-- start of PROVIDED PASSAGE --

Seeking Alpha

Richard Cox's  Instablog

Richard Cox
Send Message
Richard Cox is a university teacher in international trade and finance. Lecture halls of 80 to 120 students. Lessons in macroeconomics and price behavior in equity markets. Investing strategies in these articles are based on technical and fundamental analysis of all the major asset classes... More
My company:
Market Bulls
My blog:
Market Bulls
  • Weekly Report: Yearly Downtrend In EUR/JPY, USD/JPY On Track To Long Term Targets

    The Japanese Yen has a year long downtrend that is starting to re-assert itself. This initially happened as Treasury yields moved higher and the typical USD/JPY rally ensued. Some market analysts were even talking about the US Dollar as a new growth currency (which would mean it would gain during times of economic stability). These trends started to change last spring, however, as the debt crisis in the Eurozone led investors to place the US Dollar back in its position as a safe haven asset. In addition to this, the US Federal Reserve has signaled a potential end to its quantitative easing programs, and this is bringing about round of strength to the US currency (as inflation expectations are reduced).

-- end of PROVIDED PASSAGE --
-- start of RECORD LIST --

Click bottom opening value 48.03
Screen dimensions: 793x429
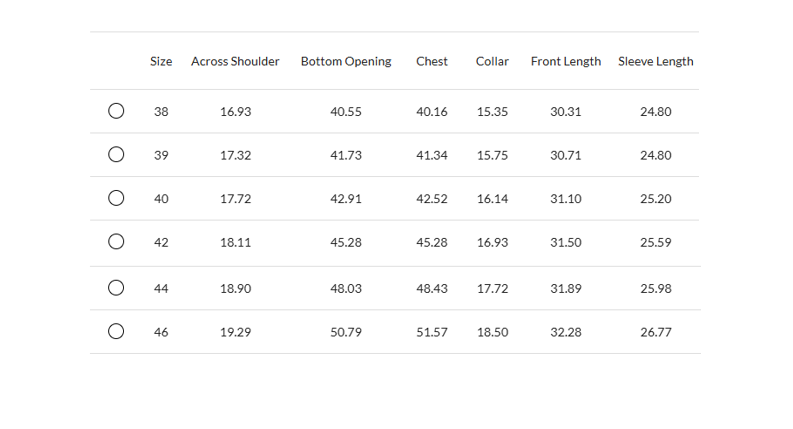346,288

-- end of RECORD LIST --
-- start of RECORD LIST --

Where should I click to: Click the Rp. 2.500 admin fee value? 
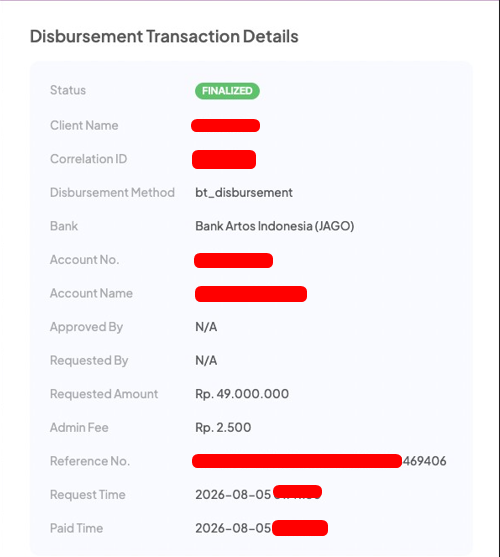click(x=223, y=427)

-- end of RECORD LIST --

### DIRECTIONS:
a) Turn the rows into a numbered list with blank lines left out, beginning at the line that has "Where should I" and stopping after the line that has "click(x=223, y=427)". Leave the pictures out of the list.
b) Go on with the weekly report on the Japanese Yen from the point where it stops.

### RESPONSES TO THE EXERCISE:
a)
1. Where should I click to: Click the Rp. 2.500 admin fee value? 
2. click(x=223, y=427)

b)
    In Japan, the opposite scenario is now in place, and this is a heavily bearish scenario for the USD/JPY. Specifically, this means that the country's central bank is enacting measure to weaken the currency (in an effort to provide a supportive environment for technology exporters). These differing central bank approaches is likely to weaken the JPY against most of its major trading counterparts and there is little to suggest that this will change for most of this year.

    USD/JPY Technical Analysis

    The monthly chart in the USD/JPY has shown some interesting volatility and many examples of one way directional movements. The latest of these has been in the upward direction with very little in the way of downside corrections since September of last year. Toward the end of February we did see prices fall to the 23.6% Fib level (measured from the rally from 76.90).

    Prices immediately rallied from this level, however, and we are not seeing a long wick on the monthly candle. This ultimately suggests an imminent break of the previous highs at 94.45. This move will be significant if it occurs, as this levels is also the 38.2% retracement of the decline from 123.60. An event like this creates the next target at 99.50 (which is the 50% Fib retracement just ahead of the 100 psychological level). Overall, traders should be looking for any evidence of weakness in order to get back into long positions and if this is done with higher yielding currencies, interest carry can be generated for the positions as well.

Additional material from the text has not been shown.